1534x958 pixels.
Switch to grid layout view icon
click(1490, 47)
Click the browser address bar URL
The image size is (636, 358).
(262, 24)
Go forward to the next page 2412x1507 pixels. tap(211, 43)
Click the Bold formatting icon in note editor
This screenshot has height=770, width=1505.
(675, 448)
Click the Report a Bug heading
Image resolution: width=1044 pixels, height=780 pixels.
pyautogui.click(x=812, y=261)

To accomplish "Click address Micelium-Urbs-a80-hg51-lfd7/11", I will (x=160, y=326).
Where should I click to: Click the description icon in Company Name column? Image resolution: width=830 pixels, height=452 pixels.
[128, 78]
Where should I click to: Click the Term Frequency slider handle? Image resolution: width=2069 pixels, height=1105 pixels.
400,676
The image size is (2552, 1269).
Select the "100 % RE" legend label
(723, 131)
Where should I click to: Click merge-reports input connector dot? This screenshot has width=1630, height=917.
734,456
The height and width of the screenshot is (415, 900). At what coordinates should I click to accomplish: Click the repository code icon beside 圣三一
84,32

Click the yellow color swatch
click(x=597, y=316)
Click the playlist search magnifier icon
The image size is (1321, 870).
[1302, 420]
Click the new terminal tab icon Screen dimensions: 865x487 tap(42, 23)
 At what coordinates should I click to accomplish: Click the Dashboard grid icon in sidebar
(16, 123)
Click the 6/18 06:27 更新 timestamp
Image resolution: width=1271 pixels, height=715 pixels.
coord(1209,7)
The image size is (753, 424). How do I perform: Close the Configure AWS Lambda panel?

##############################

**What you are asked to do:**
Would you please write out the entire listing exactly?

**Reply:**
1534x958 pixels.
Switch to grid layout view icon
click(1490, 47)
Click the browser address bar URL
The image size is (636, 358).
(262, 24)
Go forward to the next page 2412x1507 pixels. tap(211, 43)
Click the Bold formatting icon in note editor
This screenshot has height=770, width=1505.
(675, 448)
Click the Report a Bug heading
Image resolution: width=1044 pixels, height=780 pixels.
pyautogui.click(x=812, y=261)

To accomplish "Click address Micelium-Urbs-a80-hg51-lfd7/11", I will (x=160, y=326).
Where should I click to: Click the description icon in Company Name column? Image resolution: width=830 pixels, height=452 pixels.
[128, 78]
Where should I click to: Click the Term Frequency slider handle? Image resolution: width=2069 pixels, height=1105 pixels.
400,676
The image size is (2552, 1269).
Select the "100 % RE" legend label
(723, 131)
Where should I click to: Click merge-reports input connector dot? This screenshot has width=1630, height=917.
734,456
The height and width of the screenshot is (415, 900). At what coordinates should I click to accomplish: Click the repository code icon beside 圣三一
84,32

Click the yellow color swatch
click(x=597, y=316)
Click the playlist search magnifier icon
The image size is (1321, 870).
[1302, 420]
Click the new terminal tab icon Screen dimensions: 865x487 tap(42, 23)
 At what coordinates should I click to accomplish: Click the Dashboard grid icon in sidebar
(16, 123)
Click the 6/18 06:27 更新 timestamp
Image resolution: width=1271 pixels, height=715 pixels.
coord(1209,7)
The image size is (753, 424). How do I perform: Close the Configure AWS Lambda panel?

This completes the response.